Angela Desveaux Struggles With Love

Angela Desveaux Struggles With Love
Feist once pointed out that "the saddest part of a broken heart isn’t the ending so much as the start.” Montreal singer/songwriter Angela Desveaux has put that philosophy to use on two solo albums of heartbreak and hand-wringing, where even her major key melodies finds falling in love to be a tragic experience: "There's something about joining another that makes you feel sad/ Leaving part of yourself, convinced that it’s bad.”

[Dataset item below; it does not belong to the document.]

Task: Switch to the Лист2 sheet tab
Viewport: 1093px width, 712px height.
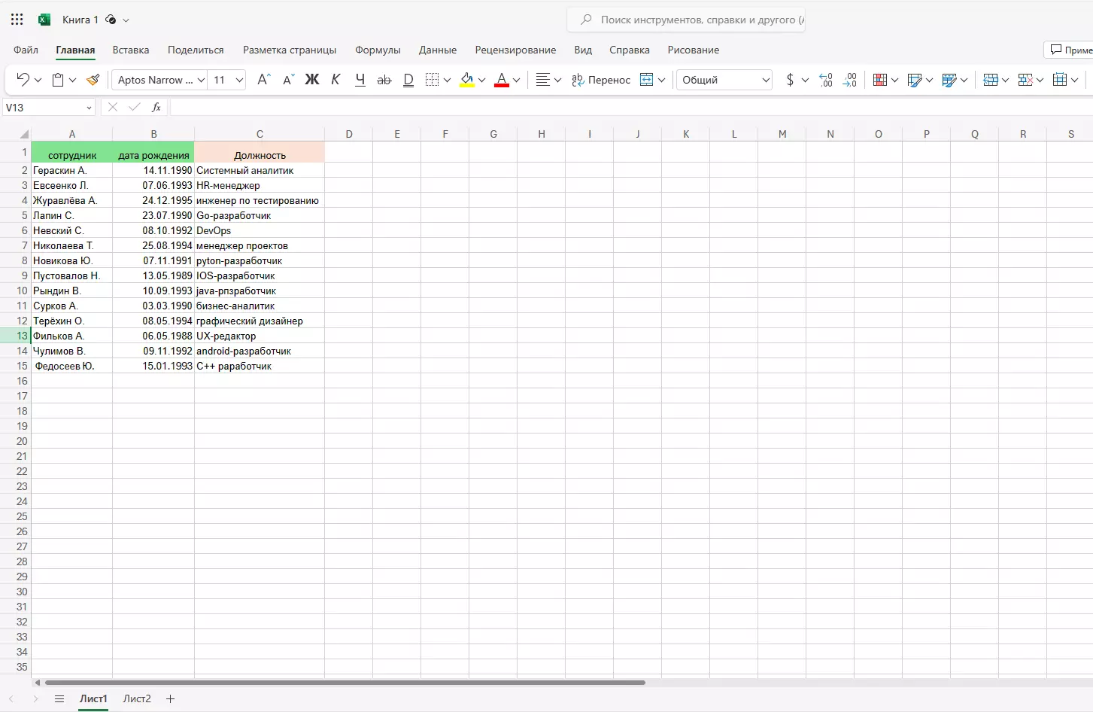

Affairs of the heart aren’t trivial concerns for her. "I think it’s always good versus evil for me,” the singer says casually. "I really enjoy science fiction novels and movies; I always see life as a struggle. I think I write songs as advice to myself, and I hope that maybe it consoles other people who have similar problems. But they’re always very general or a bigger topic; they’re not specific problems.” They’re also not specific to her own state of affairs — something that her boyfriend and drummer, Gilles Castilloux, will be happy to know when Desveaux sings lines like, "I’ve got you to remind me of all I'm running from.”

"I don’t hide the fact that love is a constant struggle,” says Desveaux. "Gilles knows that I love him a lot, but the first year with him was a constant struggle. You always have to pay a price for something that is good. I like highlighting the fact that there is a bad part. I saw an old interview with Margaret Atwood, where the young interviewer was saying how Atwood was obviously really depressed and a negative person because she painted a bad picture of the world. Honestly, I'm a really happy person.”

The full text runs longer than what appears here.